Segment Open

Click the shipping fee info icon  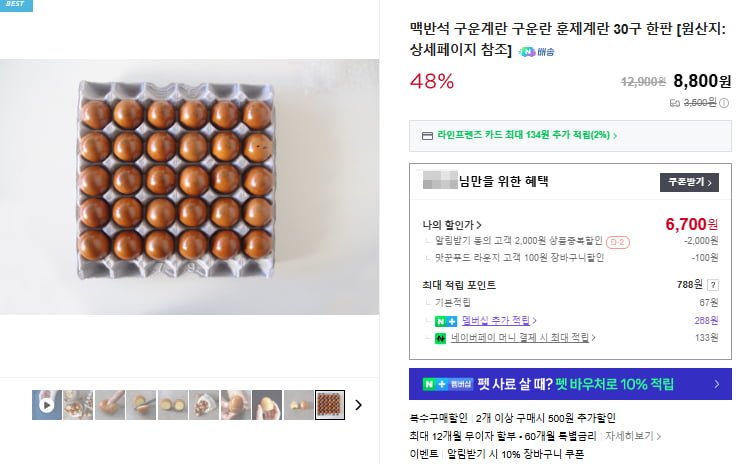tap(723, 102)
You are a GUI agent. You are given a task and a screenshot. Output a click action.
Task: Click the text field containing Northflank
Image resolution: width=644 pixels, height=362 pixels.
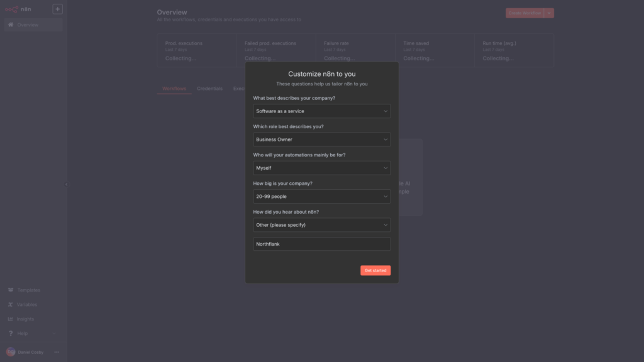[x=321, y=244]
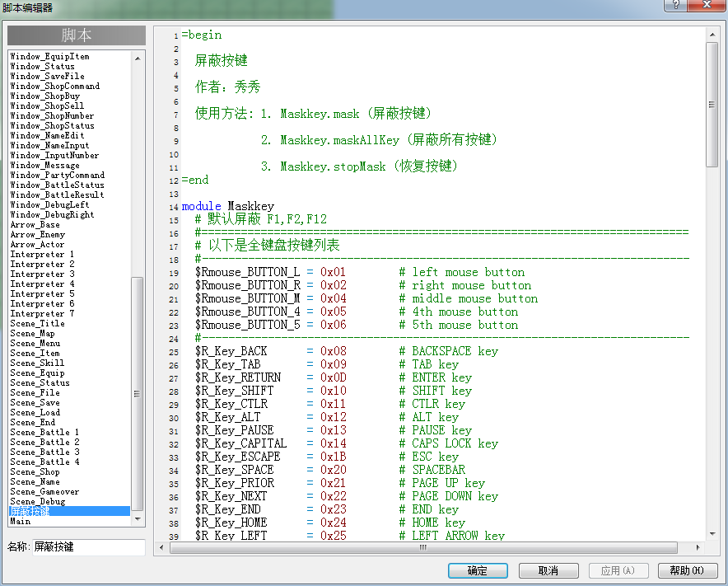Viewport: 728px width, 586px height.
Task: Click script list scroll up arrow
Action: point(138,59)
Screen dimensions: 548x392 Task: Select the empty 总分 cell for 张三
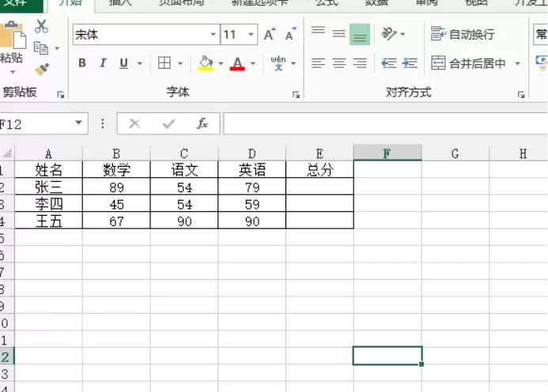tap(319, 187)
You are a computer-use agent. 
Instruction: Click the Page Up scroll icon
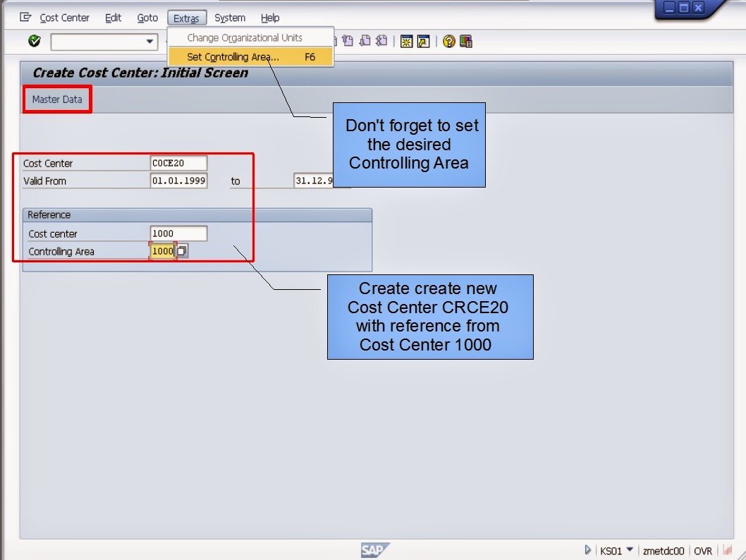click(348, 42)
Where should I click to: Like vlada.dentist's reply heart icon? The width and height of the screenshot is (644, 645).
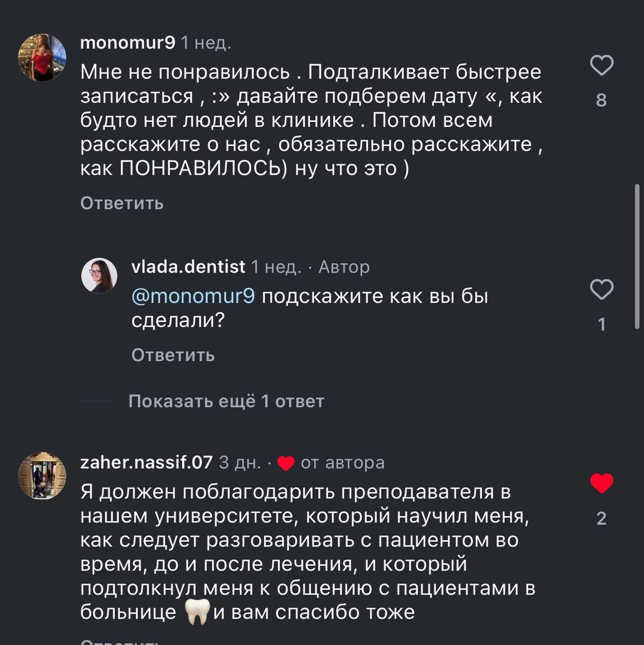point(602,290)
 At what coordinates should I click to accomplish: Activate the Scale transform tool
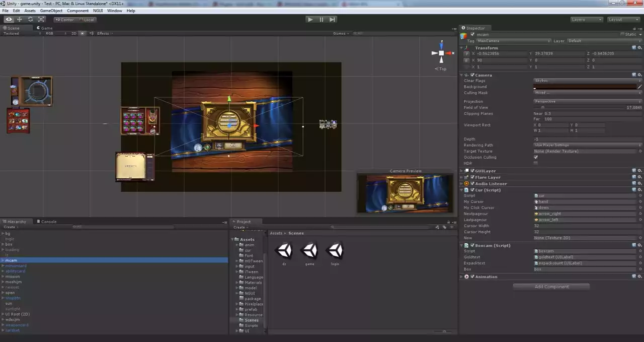[x=41, y=20]
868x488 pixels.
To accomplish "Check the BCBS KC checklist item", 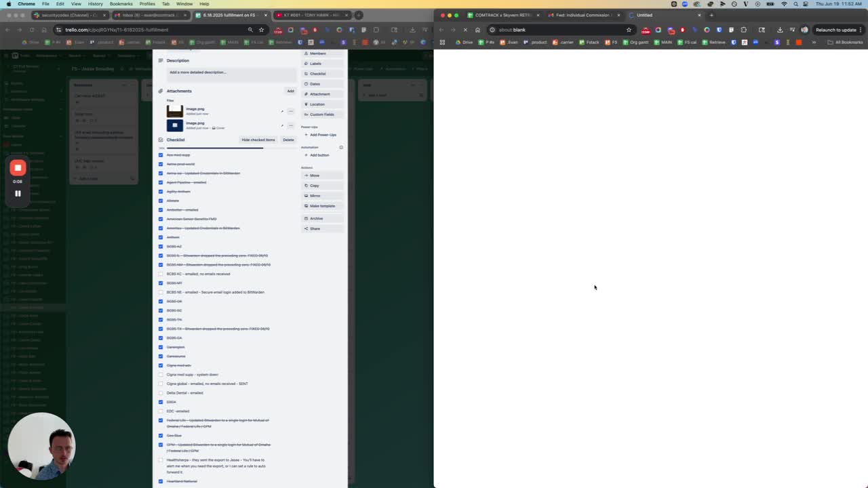I will (x=161, y=274).
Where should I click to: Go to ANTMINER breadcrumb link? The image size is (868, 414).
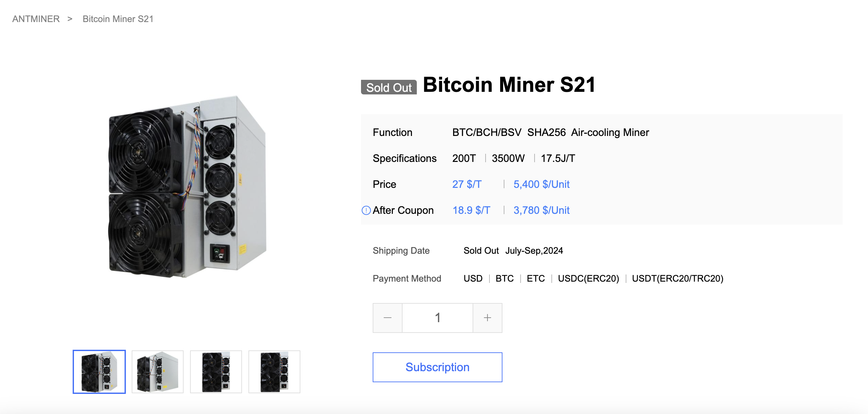(x=36, y=19)
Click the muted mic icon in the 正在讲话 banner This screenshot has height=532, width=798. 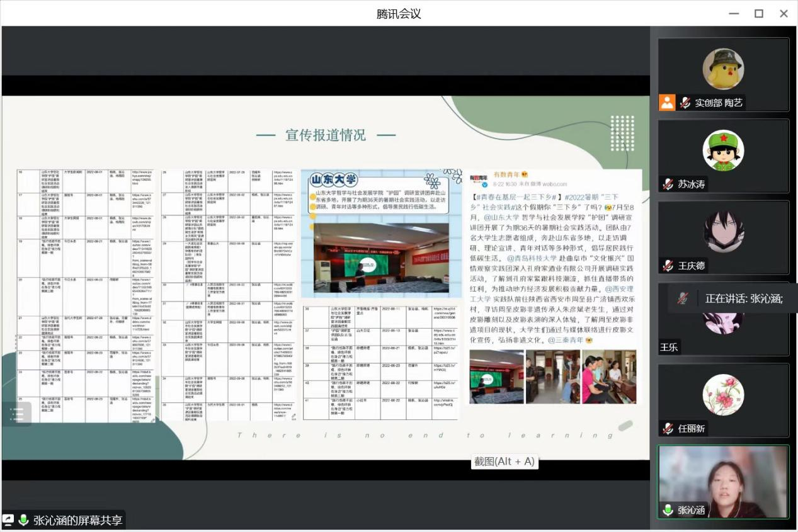[x=682, y=298]
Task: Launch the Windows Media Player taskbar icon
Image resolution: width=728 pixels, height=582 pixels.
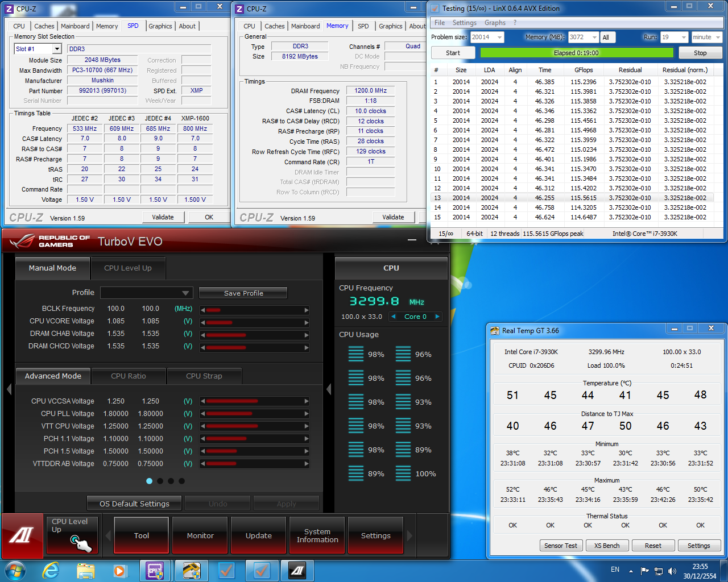Action: (119, 570)
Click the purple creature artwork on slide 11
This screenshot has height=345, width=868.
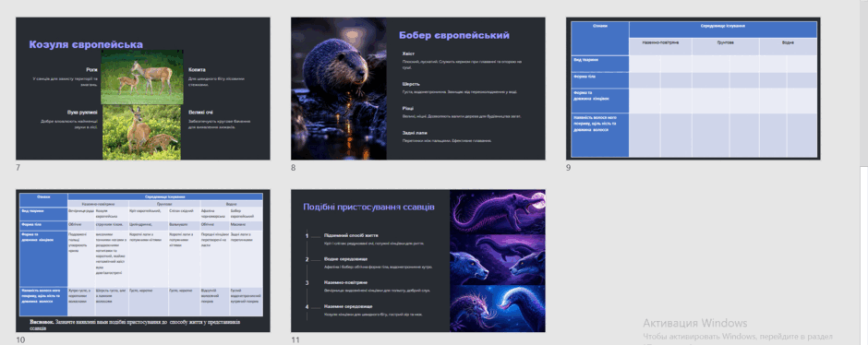[497, 261]
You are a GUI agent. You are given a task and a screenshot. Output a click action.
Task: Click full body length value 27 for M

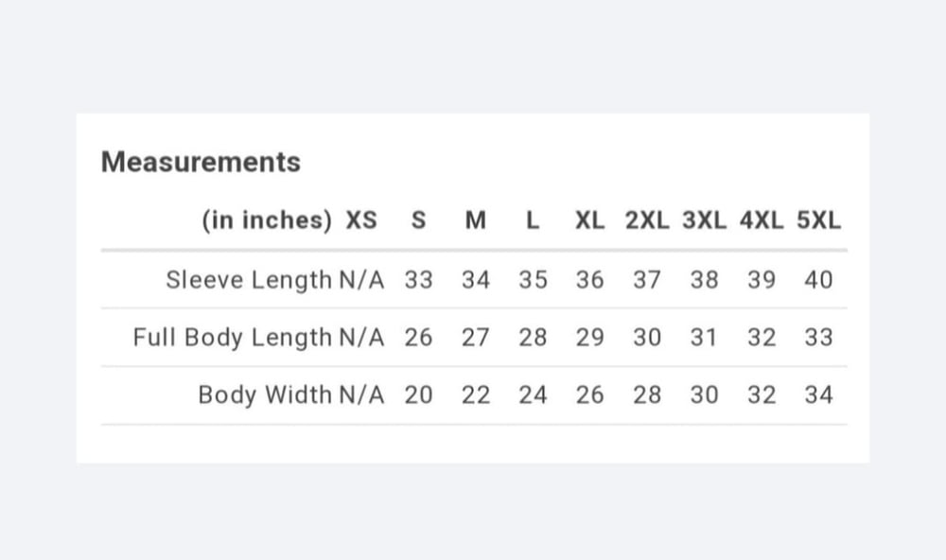pos(476,338)
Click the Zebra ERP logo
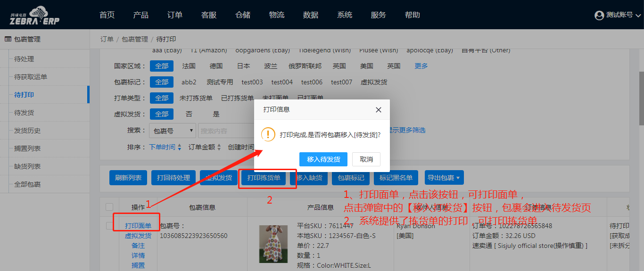 pyautogui.click(x=35, y=15)
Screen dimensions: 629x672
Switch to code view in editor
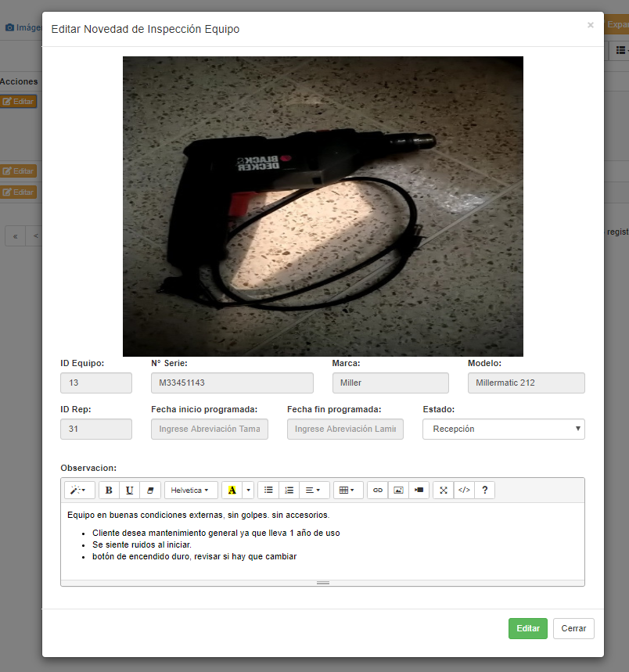(x=464, y=491)
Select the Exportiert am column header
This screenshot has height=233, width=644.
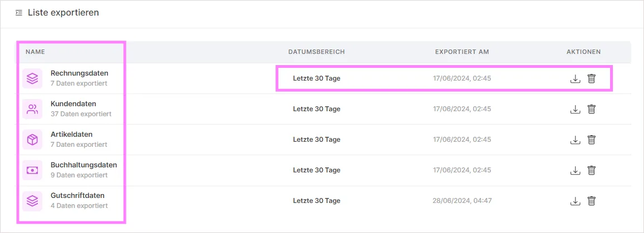pyautogui.click(x=462, y=52)
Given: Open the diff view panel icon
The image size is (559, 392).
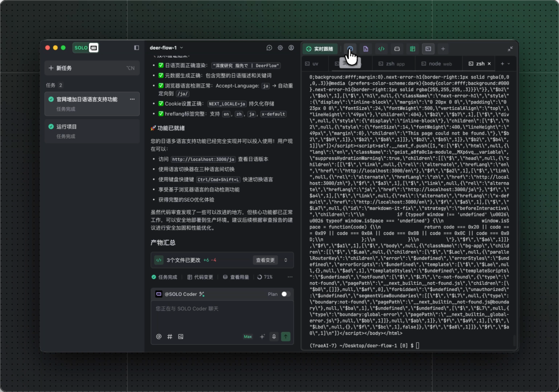Looking at the screenshot, I should (413, 49).
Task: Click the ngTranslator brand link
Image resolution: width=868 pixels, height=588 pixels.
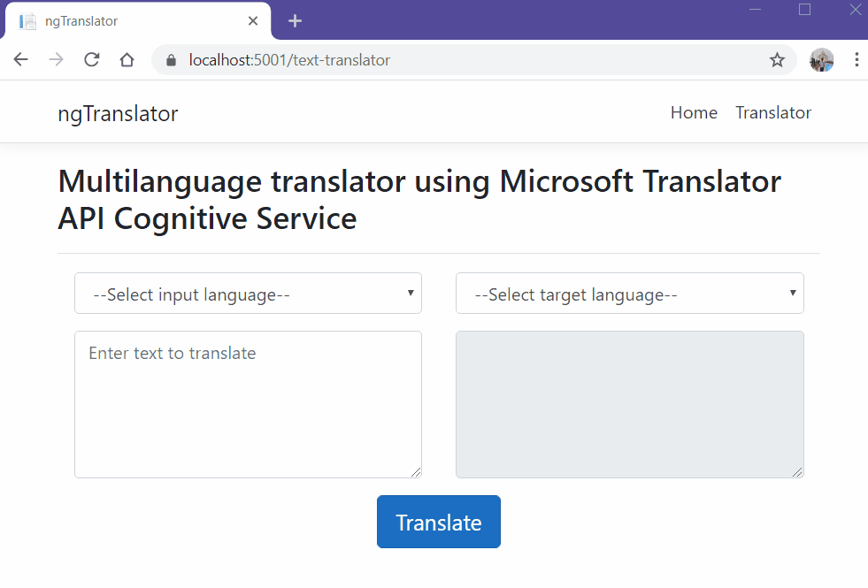Action: point(117,112)
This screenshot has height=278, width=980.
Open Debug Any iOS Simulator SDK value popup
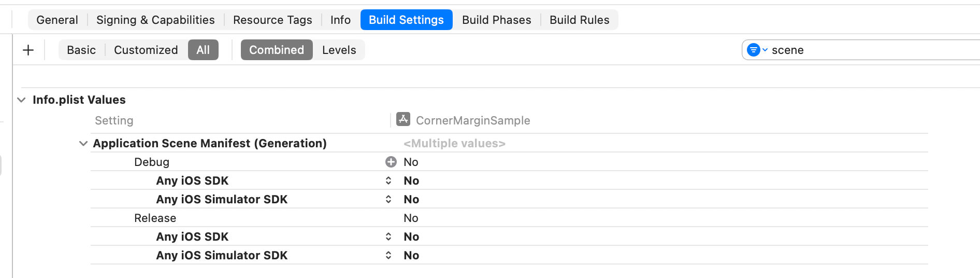(388, 199)
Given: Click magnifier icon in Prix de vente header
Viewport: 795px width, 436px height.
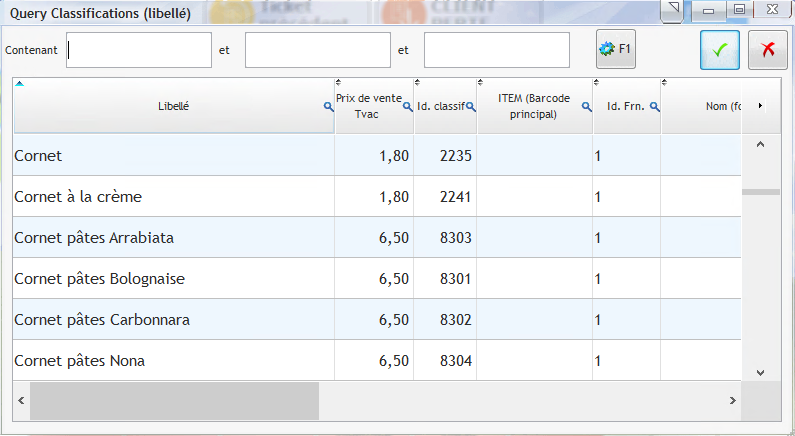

Segment Closed

Each line from the one containing "The image size is (559, 392)." through the end of the listing is to be set down exactly, with all pictures left out.

• Answer to this exercise
The image size is (559, 392).
Looking at the screenshot, I should (413, 49).
Task: Click the ngTranslator brand link
Image resolution: width=868 pixels, height=588 pixels.
Action: point(117,112)
This screenshot has height=278, width=980.
Open Debug Any iOS Simulator SDK value popup
(388, 199)
Given: Click magnifier icon in Prix de vente header
Viewport: 795px width, 436px height.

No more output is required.